Conviene que recuerdes lo que te he dicho. Has visto y piensas haberlo visto todo. Pero sólo has visto el circulito en un catalejo de treinta aumentos. Supongo que te habrías sentido más feliz si te hubiésemos dejado creyendo que eso era todo el mundo.

—Fuisteis vosotros quienes me sacasteis de allí.

—Y lo que te hizo venir con tanta facilidad fue la idea de que eras diferente.

Kiyoaki Matsugae se sintió atraído por un amor imprevisible, Isao Iinuma por el destino, Ying Chan por la carne. ¿Y tú? ¿Tal vez por la más rastrera sensación de ser diferente?

Si el destino es algo que se apodera de una persona desde fuera y la arrastra tras de sí, entonces los otros tres tuvieron destino. ¿Te ha capturado algo a ti? Sólo nosotros, el señor Honda y yo —el pavo real verde y dorado de su seno parecía haber cobrado fuego. Keiko rió—. Somos dos ancianos aburridos, fríos y cínicos. ¿Puede en realidad tu orgullo permitirte que nos llames destino? ¿Un viejo y una vieja horribles? ¿Un viejo voyeur y una vieja lesbiana?

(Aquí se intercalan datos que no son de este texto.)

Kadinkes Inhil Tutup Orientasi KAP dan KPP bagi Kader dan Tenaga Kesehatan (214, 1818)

Es posible que creas que has conseguido el mundo. Los que pueden hacer venir a un muchacho como tú son los únicos que han conseguido el mundo. El único que saca a la luz el engreído proveedor de conciencia es el veterano ejercitante del mismo oficio. Nadie más hubiera llamado a tu puerta, puedes estar seguro. Con seguridad habrías pasado por la vida sin la llamada y los resultados habrían sido los mismos. Porque tú no tienes destino. La muerte bella no es para ti. No te corresponde ser como los otros tres. Tu papel es el del lúgubre y monótono heredero. Te invité esta noche para que lo supieras todo.

La mano de Tôru temblaba y sus ojos se clavaban en el atizador próximo al fuego. Le hubiera sido fácil alcanzarle, haciendo como que iba a avivar el fuego. No hubiera suscitado curiosidad su gesto y luego sólo hubiera tenido que hacerlo girar. Podía sentir el peso en su mano, podía ver la sangre, salpicando la dorada silla y las doradas puertas. Mas no lo alcanzó. Sentía una terrible sed pero no pidió agua. La ira que inflamaba sus mejillas se le antojó como la primera pasión que había conocido. Permaneció encerrada dentro de él.